Bug 27451

Summary: ld: Provide a way to make C identifier name sections GCable under __start_/__stop_ references
Product: binutils Reporter: Fangrui Song <i>
Component: ldAssignee: Not yet assigned to anyone <unassigned>
Status: RESOLVED FIXED    
Severity: normal    
Priority: P2    
Version: unspecified   
Target Milestone: 2.37   
Host: Target:
Build: Last reconfirmed:

Description Fangrui Song 2021-02-21 19:17:51 UTC
The discussion below is about C identifier name sections.

From my observation, GNU ld currently has a rule:

  __start_/__stop_ references from a live section retain all the associated C identifier name sections.

In the following example, __start_meta reference retains both a.o:(meta) and b.o:(meta).

  # a.s
  .global _start
  .text
  _start:
    leaq __start_meta(%rip), %rdi
    leaq __stop_meta(%rip), %rsi
  
  .section meta,"a"
  .byte 0
  
  # b.s
  .section meta,"a"
  .byte 1

In LLD, we have augmented the rule with SHF_LINK_ORDER and SHF_GROUP (after https://reviews.llvm.org/D96753, target release 13.0.0):

  __start_/__stop_ references from a live section retain all the associated non-SHF_LINK_ORDER non-SHF_GROUP C identifier name sections.

At this point, some LLVM toolchain folks have concluded that the original rule does not cary its weight, and I actually have a thought to drop it:

  __start_/__stop_ references from a live section do not retain the associated C identifier name sections.

  Either use undefined weak __start_/__stop_, or ensure there is at least one live C identifier name section to avoid "undefined symbol" errors.

There are more details in the "Metadata sections referenced by text sections" section of
https://maskray.me/blog/2021-01-31-metadata-sections-comdat-and-shf-link-order

There is good chance that not many OSS need adaptation (I have tested thousands and only swift/systemd have issues.)
I understand that there are still risks, so we may need a linker option to drop the original rule.

__start_/__stop_ is currently ELF specific, so the option is assumed to be under -z.
Given https://sourceware.org/pipermail/binutils/2020-June/111685.html "-z start-stop-visibility=",
we can probably name it -z start-stop-something, e.g.  -z start-stop-gc and -z nostart-stop-gc.

The option decides whether non-SHF_LINK_ORDER non-SHF_GROUP C identifier name sections are retained with __start_/__stop_ references.
For SHF_LINK_ORDER or SHF_GROUP sections, it seems that should always be GCable.

There is a possibility that LLD may switch to default -z start-stop-gc. This move can be harder for GNU ld because of stronger commitment with existing behaviors.
(I have asked ClangBuiltLinux folks to test the Linux kernel https://github.com/ClangBuiltLinux/linux/issues/1307 . I have tested x86-64 defconfig myself and it works.

DATA ROWS:

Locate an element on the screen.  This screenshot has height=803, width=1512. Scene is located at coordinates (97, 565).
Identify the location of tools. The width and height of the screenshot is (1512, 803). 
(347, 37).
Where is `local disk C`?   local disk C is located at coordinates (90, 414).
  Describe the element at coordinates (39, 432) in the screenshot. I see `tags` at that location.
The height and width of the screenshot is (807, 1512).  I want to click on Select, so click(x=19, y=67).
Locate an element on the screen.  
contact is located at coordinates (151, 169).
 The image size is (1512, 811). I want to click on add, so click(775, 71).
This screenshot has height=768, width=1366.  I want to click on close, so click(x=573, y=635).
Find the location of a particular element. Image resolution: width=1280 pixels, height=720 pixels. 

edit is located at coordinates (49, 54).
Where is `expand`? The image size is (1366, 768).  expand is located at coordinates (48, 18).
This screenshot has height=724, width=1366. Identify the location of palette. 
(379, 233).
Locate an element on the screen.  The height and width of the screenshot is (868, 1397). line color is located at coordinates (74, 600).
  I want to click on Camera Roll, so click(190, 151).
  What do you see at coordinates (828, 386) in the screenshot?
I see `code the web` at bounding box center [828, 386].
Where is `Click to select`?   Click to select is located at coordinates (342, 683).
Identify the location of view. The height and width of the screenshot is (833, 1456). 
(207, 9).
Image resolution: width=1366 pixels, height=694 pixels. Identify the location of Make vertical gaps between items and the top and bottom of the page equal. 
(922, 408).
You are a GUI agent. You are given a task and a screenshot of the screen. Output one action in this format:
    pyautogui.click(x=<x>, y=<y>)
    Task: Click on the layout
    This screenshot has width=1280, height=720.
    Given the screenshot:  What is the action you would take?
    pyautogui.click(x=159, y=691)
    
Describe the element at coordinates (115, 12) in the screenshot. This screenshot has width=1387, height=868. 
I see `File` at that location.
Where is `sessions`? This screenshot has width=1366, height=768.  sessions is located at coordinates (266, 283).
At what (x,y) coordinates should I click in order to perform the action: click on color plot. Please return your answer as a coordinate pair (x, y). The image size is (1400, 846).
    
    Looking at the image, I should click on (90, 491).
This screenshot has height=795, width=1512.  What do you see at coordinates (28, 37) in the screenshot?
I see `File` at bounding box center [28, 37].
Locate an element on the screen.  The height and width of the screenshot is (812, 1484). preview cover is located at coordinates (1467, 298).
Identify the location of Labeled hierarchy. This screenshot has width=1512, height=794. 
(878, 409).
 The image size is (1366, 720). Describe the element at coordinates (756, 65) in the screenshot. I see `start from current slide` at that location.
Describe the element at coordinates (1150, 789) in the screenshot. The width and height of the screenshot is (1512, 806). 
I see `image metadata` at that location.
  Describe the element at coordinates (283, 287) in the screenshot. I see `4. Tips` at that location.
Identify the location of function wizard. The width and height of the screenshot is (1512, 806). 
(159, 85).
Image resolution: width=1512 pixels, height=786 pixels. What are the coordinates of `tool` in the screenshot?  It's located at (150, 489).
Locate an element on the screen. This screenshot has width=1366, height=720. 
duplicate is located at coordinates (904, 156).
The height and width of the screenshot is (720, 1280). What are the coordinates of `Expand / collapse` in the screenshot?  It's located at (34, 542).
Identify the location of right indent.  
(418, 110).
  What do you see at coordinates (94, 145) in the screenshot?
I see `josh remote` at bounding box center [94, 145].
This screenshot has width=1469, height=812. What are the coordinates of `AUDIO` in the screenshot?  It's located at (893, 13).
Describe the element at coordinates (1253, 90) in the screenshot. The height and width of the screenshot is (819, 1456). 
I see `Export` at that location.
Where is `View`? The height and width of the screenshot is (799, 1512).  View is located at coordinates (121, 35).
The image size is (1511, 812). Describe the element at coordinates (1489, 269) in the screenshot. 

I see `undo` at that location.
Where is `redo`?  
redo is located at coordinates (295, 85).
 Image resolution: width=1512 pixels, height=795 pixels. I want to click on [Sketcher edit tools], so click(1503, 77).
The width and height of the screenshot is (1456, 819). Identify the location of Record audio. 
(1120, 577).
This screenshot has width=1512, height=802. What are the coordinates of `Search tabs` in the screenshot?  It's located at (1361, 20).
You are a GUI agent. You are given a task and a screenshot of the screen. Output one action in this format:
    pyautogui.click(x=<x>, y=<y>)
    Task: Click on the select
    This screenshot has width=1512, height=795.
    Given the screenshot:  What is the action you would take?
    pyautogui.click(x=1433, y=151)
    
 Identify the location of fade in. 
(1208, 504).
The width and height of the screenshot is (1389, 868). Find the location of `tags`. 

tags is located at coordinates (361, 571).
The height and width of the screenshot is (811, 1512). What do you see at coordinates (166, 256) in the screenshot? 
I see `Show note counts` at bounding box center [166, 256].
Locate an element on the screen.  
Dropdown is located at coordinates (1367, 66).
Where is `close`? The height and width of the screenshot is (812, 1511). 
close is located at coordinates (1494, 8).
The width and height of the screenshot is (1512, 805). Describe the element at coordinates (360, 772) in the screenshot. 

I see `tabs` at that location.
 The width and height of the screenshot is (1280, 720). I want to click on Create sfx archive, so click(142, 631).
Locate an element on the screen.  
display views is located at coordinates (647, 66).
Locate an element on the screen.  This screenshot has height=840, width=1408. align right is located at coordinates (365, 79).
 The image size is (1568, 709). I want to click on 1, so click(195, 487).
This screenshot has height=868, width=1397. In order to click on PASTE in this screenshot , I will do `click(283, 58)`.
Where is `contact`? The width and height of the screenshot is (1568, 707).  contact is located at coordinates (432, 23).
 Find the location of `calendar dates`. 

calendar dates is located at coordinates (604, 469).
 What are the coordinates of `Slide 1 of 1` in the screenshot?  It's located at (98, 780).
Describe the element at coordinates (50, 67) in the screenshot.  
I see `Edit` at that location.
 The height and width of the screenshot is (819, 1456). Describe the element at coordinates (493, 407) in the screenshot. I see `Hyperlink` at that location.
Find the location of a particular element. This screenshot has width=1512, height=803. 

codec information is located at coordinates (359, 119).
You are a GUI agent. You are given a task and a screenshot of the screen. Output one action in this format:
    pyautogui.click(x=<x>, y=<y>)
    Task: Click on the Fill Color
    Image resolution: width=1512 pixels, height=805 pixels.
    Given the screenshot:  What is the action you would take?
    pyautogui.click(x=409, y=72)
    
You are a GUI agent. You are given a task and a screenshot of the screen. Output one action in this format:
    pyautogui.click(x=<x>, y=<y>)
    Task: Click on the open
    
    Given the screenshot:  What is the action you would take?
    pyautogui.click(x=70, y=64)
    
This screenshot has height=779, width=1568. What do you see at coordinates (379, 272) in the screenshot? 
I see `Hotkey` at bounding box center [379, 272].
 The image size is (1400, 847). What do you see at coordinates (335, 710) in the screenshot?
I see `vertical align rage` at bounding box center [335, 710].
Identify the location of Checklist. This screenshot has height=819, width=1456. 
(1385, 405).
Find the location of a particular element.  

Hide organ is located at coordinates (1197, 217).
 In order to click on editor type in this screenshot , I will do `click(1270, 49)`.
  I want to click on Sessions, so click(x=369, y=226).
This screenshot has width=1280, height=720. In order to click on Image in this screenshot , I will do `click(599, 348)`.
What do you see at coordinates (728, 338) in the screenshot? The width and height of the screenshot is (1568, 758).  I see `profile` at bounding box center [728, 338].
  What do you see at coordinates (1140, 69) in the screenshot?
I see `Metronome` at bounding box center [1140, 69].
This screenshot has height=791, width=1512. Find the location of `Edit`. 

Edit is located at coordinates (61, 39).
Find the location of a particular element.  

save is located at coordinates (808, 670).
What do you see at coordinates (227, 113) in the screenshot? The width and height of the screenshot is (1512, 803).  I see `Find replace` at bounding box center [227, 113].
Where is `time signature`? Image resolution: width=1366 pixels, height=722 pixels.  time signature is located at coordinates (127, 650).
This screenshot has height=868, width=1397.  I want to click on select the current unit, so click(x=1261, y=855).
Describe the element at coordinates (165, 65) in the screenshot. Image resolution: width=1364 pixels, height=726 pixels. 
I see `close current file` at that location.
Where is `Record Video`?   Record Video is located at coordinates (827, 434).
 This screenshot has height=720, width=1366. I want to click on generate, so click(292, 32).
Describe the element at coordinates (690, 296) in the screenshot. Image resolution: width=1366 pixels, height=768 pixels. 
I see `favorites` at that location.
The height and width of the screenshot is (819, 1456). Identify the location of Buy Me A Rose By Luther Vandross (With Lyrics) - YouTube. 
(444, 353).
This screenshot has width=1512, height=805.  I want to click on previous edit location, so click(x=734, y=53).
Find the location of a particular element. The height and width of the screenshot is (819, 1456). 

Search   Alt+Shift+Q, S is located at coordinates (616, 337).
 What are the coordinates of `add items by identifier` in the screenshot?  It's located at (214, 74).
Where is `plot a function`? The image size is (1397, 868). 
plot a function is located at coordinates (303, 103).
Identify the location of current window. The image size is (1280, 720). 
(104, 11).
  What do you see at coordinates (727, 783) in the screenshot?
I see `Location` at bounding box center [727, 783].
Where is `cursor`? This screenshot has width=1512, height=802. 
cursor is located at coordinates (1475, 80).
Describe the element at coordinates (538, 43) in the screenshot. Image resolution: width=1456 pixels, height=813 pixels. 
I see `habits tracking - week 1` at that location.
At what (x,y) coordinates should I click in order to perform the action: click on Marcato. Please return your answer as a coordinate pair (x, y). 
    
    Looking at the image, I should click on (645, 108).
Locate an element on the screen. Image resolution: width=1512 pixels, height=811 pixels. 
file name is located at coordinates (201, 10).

EXERCISE REQUIREMENTS:
(a) Translate this sentence from the linker bug report into German: "There is a possibility that LLD may switch to default -z start-stop-gc."
(b) Duplicate everything in the linker bug report from "I understand that" down to "always be GCable.".
(c) Write the next part of the linker bug report, picking up after its final sentence.
The entries are separate material from the bug report.

OUTPUTS IN ORDER:
(a) Es besteht die Möglichkeit, dass LLD standardmäßig auf -z start-stop-gc umstellt.

(b)
I understand that there are still risks, so we may need a linker option to drop the original rule.

__start_/__stop_ is currently ELF specific, so the option is assumed to be under -z.
Given https://sourceware.org/pipermail/binutils/2020-June/111685.html "-z start-stop-visibility=",
we can probably name it -z start-stop-something, e.g.  -z start-stop-gc and -z nostart-stop-gc.

The option decides whether non-SHF_LINK_ORDER non-SHF_GROUP C identifier name sections are retained with __start_/__stop_ references.
For SHF_LINK_ORDER or SHF_GROUP sections, it seems that should always be GCable.

(c)
Comment 1 Fangrui Song 2021-02-23 21:36:30 UTC
In LLD, I'll add -z start-stop-gc to let __start_/__stop_ not retain C identifier name sections (https://reviews.llvm.org/D96914). -z nostart-stop-gc can disable it.

For SHF_LINK_ORDER or SHF_GROUP sections, __start_/__stop_ references do not retain them, regardless of -z start-stop-gc or -z nostart-stop-gc.
Comment 2 Fangrui Song 2021-02-27 20:31:49 UTC
Patch: https://sourceware.org/pipermail/binutils/2021-February/115557.html

This rule has caused trouble to clang -fprofile-generate and -fsanitize-coverage.


Other than glibc, my analysis has found some other usage:

* systemd and Swift (https://lists.llvm.org/pipermail/llvm-dev/2021-February/148682.html)
* Clang's ObjC implementation in GNU environment (clang/lib/CodeGen/CGObjCGNU.cpp ): This has been taken care of by my https://reviews.llvm.org/D97448

Hope that at some point we can start to -z start-stop-gc.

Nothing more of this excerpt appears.